Yuan et al. presented the effect of PVI measured by the Qianjun Jia et al. method on the results of tetrology of Fallot complete repair and revealed that low PVI is a significant risk factor for early mortality [15].

Our method of assessing the PVs and calculating the PVI differs from others by the measurement of each pulmonary vein at several levels: from the confluence of the pulmonary veins at the segmental level to the lobar, bifurcation of the PVs, and the lobar at the level of the confluence of the PVs into the atrium, the mouth of the PVs. The PVI formula calculation should include the sizes of the PVs at the narrowest and hemodynamically significant areas. The anatomy of the pulmonary veins in each patient is variable, and the narrowing of the pulmonary veins can be located at different levels; thus, the PVI values obtained by the previously proposed methods may be overestimated and do not reflect the true conditions of the pulmonary venous blood flow.

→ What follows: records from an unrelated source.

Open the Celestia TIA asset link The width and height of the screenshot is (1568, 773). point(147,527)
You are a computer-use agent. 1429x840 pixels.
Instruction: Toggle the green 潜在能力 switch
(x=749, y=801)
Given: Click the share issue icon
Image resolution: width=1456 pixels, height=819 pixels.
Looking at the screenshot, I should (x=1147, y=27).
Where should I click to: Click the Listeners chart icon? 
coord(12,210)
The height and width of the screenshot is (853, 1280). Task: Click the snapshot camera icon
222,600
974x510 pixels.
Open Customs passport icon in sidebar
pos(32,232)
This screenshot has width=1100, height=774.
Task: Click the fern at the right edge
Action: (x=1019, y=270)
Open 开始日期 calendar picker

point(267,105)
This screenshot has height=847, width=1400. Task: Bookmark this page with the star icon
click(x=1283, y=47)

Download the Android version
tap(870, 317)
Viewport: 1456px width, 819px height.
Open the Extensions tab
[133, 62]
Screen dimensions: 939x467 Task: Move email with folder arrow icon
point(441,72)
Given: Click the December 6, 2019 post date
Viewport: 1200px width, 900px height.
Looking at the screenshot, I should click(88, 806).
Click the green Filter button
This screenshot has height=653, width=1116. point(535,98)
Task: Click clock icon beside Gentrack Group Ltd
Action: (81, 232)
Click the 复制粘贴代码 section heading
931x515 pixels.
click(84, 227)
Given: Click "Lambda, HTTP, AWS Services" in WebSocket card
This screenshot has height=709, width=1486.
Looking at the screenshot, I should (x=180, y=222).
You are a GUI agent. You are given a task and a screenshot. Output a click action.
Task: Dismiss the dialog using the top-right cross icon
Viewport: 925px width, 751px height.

The analysis of the data shows that the calculation of the PVI should be performed by summing up precisely the minimal cross-sectional of the PVs. The value of minPVI can be an important morphological indicator of the state of pulmonary venous blood return and an additional criterion in the determination of indications for Fontan palliation and at its value <233.5 mm2/m2, a significant risk factor for death after surgery.

5.1. Limitations

The study had limitations with the absence of the initial date on total pulmonary resistance in a number of cases before the Fontan operation, which limits the intervariable relation between PVI and total pulmonary resistance.

6. Conclusion

The minPVI could be considered as an important morphological indicator of the pulmonary venous blood return and serve as an additional criterion in estimating the indications for the Fontan operation.

Data Availability

All data used were included in the article.

Conflicts of Interest

The authors declare that they have no conflicts of interest.